A sua vida em Pamiers transcorrera feliz e com certo bem-estar,
que lhe proporcionavam as receitas que recebia ao realizar as encomendas de
murais de fresco, que não paravam de chegar à sua oficina. Naquele tempo, a
Europa inteira florescia e prosperava; os campos recém-arroteados
proporcionavam colheitas copiosas, o gado engordava nas abundantes e ricas
pastagens, os mercadores ganhavam verdadeiras fortunas comerciando com lã,
trigo, sal e especiarias, e os artesãos encontravam com facilidade mercados
onde acorriam endinheirados clientes ansiosos por adquirir os seus produtos; as
más colheitas, a fome, a peste e as doenças eram uma triste recordação de um
passado remoto. Arnal havia unido a sua vida a uma mulher também cátara e vivia
feliz na sua casa do burgo novo de Pamiers; uma vez conseguido o grau de
mestre, lograra fundar a sua própria oficina na qual chegaram a trabalhar três
oficiais e sete aprendizes. Mas naquele nefasto dia dos finais da Primavera de 1209 o mundo de sonhos que tinha
começado a construir fora por água abaixo de maneira estrepitosa. O belicoso
Simão de Monfort, homem decidido e impetuoso, irrompeu no Languedoque à frente de
um exército de soldados mercenários benzido pelo papa e assolou vilas e
aldeias, deixando à sua passagem um sangrento rasto de morte e dor sem conta. Os
cátaros foram perseguidos e massacrados aos milhares. Incapaz de
empunhar uma arma para se defender, tal como o obrigavam as suas crenças, e
antes que a injustiça pontifícia caísse sobre a sua alma cátara, Arnal Rendol e
a sua companheira Filipa fugiram para ocidente seguindo o Caminho Francês
que sob o nocturno céu leitoso da Via Láctea acaba em Compostela, ali onde a
lenda assinala que tinha sido enterrado o apóstolo Santiago.

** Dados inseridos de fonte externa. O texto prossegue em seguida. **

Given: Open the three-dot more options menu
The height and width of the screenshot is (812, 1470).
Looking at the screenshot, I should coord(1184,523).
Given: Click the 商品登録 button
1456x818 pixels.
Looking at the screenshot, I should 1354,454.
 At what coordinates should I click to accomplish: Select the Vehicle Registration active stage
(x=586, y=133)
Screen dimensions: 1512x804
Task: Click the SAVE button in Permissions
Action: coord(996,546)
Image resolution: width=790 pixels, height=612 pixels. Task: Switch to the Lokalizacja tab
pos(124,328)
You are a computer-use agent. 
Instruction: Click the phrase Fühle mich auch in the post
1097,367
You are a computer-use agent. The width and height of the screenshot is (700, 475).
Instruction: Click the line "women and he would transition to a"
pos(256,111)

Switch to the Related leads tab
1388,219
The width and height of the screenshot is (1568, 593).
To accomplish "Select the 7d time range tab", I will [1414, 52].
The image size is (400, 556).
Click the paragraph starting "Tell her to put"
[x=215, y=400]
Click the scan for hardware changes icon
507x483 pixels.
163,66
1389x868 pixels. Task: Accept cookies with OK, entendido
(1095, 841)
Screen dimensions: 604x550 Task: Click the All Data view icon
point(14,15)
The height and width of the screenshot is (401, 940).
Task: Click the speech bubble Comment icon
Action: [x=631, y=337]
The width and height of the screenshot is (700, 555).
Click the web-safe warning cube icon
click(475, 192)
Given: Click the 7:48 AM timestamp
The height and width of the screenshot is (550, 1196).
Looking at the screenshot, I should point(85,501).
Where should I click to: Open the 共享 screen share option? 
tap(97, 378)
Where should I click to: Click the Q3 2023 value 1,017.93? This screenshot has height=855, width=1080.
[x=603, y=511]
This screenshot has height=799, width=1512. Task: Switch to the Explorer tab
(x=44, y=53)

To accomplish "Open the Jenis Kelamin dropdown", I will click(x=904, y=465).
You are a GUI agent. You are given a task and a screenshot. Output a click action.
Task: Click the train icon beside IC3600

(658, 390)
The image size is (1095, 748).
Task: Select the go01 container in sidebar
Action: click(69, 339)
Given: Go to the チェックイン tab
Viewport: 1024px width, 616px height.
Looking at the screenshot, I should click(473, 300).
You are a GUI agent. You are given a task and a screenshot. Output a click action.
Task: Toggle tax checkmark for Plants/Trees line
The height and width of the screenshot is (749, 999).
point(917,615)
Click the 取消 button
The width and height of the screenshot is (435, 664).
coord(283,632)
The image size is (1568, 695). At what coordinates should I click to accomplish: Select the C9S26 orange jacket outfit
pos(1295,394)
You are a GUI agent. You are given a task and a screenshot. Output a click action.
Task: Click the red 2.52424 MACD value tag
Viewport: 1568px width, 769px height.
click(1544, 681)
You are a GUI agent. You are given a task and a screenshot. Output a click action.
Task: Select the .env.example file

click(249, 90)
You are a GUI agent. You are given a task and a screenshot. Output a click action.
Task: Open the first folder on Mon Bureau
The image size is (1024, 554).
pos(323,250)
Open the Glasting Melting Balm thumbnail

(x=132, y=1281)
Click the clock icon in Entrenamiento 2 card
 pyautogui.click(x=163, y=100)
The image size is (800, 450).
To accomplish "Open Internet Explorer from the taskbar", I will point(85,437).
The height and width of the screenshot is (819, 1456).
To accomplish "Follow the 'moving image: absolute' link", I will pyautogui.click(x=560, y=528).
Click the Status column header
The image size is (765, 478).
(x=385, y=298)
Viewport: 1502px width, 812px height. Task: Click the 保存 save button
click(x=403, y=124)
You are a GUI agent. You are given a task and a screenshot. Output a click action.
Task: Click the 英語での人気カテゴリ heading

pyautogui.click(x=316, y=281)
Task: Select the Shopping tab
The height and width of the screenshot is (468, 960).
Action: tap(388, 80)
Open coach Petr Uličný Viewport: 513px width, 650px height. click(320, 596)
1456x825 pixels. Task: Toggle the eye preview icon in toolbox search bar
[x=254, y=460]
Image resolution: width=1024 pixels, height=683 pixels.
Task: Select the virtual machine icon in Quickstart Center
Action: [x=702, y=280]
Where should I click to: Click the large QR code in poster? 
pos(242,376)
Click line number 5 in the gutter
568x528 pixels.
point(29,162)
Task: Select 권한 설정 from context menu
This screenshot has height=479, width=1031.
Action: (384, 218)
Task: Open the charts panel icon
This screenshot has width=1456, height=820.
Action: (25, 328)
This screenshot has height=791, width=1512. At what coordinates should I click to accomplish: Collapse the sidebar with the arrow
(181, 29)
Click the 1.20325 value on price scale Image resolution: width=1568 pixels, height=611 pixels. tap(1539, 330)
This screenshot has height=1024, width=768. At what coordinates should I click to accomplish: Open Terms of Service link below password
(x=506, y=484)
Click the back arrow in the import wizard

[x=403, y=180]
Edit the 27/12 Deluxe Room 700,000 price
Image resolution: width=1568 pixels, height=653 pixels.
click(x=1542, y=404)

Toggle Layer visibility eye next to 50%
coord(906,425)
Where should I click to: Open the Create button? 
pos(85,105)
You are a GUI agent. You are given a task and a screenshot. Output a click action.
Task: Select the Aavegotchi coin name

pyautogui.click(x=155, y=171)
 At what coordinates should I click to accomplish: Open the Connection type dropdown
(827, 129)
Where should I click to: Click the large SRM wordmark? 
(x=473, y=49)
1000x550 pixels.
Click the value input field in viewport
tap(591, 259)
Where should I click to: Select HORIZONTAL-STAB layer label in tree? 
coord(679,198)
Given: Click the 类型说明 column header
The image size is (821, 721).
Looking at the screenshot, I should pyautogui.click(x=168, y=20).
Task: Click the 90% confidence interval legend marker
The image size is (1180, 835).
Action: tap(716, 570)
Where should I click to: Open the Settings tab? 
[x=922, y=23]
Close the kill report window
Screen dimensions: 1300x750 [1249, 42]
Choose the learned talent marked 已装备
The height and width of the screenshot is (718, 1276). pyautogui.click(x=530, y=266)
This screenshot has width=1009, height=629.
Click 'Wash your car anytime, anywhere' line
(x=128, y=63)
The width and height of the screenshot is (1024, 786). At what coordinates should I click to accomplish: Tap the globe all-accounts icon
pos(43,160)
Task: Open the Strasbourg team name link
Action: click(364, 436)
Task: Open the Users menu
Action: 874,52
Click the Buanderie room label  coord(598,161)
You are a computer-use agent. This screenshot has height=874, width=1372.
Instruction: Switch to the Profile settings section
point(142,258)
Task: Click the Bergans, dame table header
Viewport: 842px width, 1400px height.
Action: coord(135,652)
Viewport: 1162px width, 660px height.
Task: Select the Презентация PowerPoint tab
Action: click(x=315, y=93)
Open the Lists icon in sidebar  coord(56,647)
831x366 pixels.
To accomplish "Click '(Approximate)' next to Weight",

Durante várias semanas, ocultando a sua verdadeira identidade
sob a inocente aparência de um casal de peregrinos a caminho de Compostela em
busca do perdão dos seus pecados, foram galgando etapas na estrada e afastando-se
da matança que as tropas pontificais estavam a perpetrar na sua terra. Em
finais do Verão, confundidos entre a maré de peregrinos, chegaram a Burgos. A
cidade castelhana, quase a metade do caminho entre os Pirenéus e Compostela,
fervilhava de bulício e de oportunidades para quem decidisse abrir uma loja ou
uma oficina. Nascida ao abrigo de uma grossa fortaleza, Burgos estava a crescer
graças às doações reais e aos negócios que surgiam por todo o lado em torno ao
caudal de peregrinos que faziam o Caminho. Quando Arnal e Filipa chegaram
àquela cidade, a catedral fundada pelo rei Afonso VI, o conquistador de Toledo,
estava terminada e vários pintores haviam recebido diversas encomendas para
decorar todo o interior com cenas bíblicas». In José Luís Corral, El Número de
Deus, 2004, O Número de Deus, O Segredo das Catedrais Góticas, tradução de
Carlos Romão, Planeta Editora, Lisboa, 2006, ISBN 972-731-185-7.